Le mie parti preferite arrivano alla fine. L’insalata di rinforzo con cavolfiore, olive, acciughe, aceto e papaccelle, una particolare varietà di peperoni fatti sott’aceto, detti chiochiari. Viene servita come ultima portata e difficilmente riesco a mangiarla, anche perché devo riservare uno spazio per gli struffoli fatti da Amelia o da nonna Maria, la stessa che prepara un liquore al mandarino eccezionale. Alle volte, ci sono anche i tipici biscotti napoletani: mostaccioli, roccocò, susamielli, ma ciò che più conta per me è il cesto.
La strenna di Natale fatta in casa
La tipica strenna natalizia, quella che le aziende regalano ai dipendenti. Confezionata, però, in casa da mio suocero, che da settimane prima inizia a girare per botteghe e supermercati alla ricerca di ogni bendidio. Funghi sottolio e salamini, torrone e panettone, ricciarelli, scorzette di agrumi ricoperte di cioccolato (le mie preferite), marron glacés, cuneesi o altri cioccolatini ripieni. È un momento magico, quello del cesto, si apre tutto e si imbandisce la tavola, per distribuire infine gli avanzi tra tutto noi.

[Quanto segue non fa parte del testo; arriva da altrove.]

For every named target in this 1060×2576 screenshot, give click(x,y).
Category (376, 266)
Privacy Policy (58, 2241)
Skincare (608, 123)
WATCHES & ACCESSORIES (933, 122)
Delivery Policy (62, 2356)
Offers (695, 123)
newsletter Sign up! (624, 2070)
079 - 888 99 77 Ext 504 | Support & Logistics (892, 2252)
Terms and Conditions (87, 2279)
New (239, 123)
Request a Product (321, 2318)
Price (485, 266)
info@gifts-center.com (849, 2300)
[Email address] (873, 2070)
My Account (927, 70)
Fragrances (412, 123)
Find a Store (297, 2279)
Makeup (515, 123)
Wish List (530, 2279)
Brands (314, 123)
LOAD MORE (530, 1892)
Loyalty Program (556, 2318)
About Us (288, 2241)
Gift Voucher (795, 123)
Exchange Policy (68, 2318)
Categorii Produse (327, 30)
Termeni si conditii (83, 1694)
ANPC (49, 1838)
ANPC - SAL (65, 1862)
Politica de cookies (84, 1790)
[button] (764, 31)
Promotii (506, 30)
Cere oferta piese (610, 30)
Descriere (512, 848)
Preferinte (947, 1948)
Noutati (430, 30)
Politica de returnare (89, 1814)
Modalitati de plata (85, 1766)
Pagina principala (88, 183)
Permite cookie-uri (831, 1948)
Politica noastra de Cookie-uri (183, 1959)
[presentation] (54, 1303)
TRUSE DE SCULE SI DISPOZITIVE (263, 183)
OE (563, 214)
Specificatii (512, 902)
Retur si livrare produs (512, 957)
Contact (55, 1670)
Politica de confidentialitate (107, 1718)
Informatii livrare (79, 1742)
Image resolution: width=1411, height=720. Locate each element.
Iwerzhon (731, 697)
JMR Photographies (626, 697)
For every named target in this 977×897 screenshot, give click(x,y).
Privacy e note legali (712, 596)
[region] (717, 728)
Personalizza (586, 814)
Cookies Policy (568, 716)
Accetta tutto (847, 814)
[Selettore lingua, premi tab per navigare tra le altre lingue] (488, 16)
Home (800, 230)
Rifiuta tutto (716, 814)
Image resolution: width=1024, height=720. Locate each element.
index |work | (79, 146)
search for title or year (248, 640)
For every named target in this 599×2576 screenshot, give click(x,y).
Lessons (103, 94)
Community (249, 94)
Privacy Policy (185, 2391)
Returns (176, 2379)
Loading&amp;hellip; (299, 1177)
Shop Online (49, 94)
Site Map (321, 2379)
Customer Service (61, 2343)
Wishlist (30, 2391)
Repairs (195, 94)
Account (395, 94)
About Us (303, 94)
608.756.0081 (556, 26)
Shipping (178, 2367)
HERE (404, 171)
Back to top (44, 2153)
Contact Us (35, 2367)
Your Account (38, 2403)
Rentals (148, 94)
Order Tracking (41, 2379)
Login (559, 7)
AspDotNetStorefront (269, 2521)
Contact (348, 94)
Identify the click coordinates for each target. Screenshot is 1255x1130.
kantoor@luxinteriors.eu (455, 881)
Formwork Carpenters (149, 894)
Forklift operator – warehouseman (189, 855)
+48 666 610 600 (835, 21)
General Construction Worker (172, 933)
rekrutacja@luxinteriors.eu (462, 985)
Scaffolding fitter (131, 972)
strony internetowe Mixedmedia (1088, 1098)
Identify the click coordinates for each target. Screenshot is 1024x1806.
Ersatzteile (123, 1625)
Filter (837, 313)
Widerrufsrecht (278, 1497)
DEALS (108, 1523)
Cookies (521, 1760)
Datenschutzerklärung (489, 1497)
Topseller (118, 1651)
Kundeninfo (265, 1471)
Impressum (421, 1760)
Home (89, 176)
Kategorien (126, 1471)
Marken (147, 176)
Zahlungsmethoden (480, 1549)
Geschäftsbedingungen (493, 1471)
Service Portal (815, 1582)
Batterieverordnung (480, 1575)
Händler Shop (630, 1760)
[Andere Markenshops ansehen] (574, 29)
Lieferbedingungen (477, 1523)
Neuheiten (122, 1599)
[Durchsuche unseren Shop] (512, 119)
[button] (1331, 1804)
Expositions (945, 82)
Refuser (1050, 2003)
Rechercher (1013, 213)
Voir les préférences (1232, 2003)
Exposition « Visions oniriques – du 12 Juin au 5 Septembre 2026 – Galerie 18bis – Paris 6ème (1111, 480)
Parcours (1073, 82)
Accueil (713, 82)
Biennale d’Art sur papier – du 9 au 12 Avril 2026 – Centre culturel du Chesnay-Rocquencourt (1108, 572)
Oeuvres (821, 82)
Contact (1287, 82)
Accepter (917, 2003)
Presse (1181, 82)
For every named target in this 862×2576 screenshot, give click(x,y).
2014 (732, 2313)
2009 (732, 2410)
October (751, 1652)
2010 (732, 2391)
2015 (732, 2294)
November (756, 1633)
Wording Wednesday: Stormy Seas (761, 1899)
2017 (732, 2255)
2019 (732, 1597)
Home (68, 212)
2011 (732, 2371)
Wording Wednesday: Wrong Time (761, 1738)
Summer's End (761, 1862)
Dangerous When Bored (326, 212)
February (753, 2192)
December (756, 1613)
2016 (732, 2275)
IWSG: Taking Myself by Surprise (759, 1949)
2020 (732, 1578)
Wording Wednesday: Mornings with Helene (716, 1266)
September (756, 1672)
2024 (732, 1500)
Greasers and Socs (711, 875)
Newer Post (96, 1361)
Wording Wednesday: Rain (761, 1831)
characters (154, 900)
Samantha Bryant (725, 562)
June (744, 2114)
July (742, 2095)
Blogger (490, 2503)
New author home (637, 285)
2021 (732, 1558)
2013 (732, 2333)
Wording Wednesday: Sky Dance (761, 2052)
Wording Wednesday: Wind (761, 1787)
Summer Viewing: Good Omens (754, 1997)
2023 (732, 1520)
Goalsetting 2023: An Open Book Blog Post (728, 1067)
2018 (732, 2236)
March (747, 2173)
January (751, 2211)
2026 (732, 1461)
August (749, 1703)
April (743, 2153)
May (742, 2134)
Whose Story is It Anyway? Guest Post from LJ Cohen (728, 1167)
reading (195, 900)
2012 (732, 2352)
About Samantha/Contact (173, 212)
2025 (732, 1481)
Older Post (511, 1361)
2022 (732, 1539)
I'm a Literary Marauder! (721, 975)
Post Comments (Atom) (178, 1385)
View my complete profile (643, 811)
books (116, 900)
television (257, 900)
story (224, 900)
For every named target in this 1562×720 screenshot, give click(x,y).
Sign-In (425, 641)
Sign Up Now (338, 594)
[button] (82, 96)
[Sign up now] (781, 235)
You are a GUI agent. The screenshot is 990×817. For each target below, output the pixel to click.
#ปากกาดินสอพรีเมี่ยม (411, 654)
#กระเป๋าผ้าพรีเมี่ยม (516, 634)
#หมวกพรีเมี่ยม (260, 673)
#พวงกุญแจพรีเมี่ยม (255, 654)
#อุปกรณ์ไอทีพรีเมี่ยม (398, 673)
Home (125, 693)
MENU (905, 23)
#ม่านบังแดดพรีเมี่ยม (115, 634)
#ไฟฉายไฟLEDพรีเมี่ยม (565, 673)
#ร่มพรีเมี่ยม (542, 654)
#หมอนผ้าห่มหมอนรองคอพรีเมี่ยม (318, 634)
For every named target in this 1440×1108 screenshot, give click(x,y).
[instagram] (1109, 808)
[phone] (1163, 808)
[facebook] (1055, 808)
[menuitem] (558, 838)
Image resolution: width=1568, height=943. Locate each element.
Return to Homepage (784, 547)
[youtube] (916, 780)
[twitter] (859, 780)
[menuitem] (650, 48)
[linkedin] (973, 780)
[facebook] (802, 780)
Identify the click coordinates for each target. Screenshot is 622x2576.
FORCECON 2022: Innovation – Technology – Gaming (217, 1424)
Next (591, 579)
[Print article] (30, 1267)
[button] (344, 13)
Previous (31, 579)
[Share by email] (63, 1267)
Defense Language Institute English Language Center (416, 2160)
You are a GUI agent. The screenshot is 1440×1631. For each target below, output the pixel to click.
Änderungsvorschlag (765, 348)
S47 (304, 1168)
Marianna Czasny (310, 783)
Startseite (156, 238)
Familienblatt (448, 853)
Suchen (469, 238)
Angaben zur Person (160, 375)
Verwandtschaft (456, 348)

La prima volta che ho trascorso il Natale con loro non riuscivo a comprendere bene questo gesto d’amore. Continuavo a chiedere a mio marito se il cesto fosse «solo» per noi, come fosse impossibile mettere tanto impegno senza avere un ospite d’onore. È stata questa la lezione che più di tutte ho appreso dalla mia nuova famiglia, il piacere di prendersi cura di sé, di preparare qualcosa in pompa magna solo per noi. La cena della Vigilia è importante se la si vive in questo modo, il cesto va riempito con ciò che più ci piace senza aspettare che lo faccia qualcun altro al posto nostro.
Cucinare per se stessi
«Ne avevo voglia e allora l’ho fatto» dice sempre mia suocera parlando delle crêpes o della padella con salsiccia e friarielli che porta orgogliosa in tavola. Prepara le pizzette per me e mio cognato, ricorda le preferenze di ognuno, ma non dimentica se stessa. Da buoni fuorisede, approdati a Pomezia con il sogno di mettere su famiglia, i miei suoceri hanno imparato a colmare la distanza da quella che era la loro casa ricreando tutto da capo, una cena alla volta, da soli. Consapevoli che ne valeva la pena. E che, anno dopo anno, quel cesto di Natale si sarebbe arricchito sempre di più.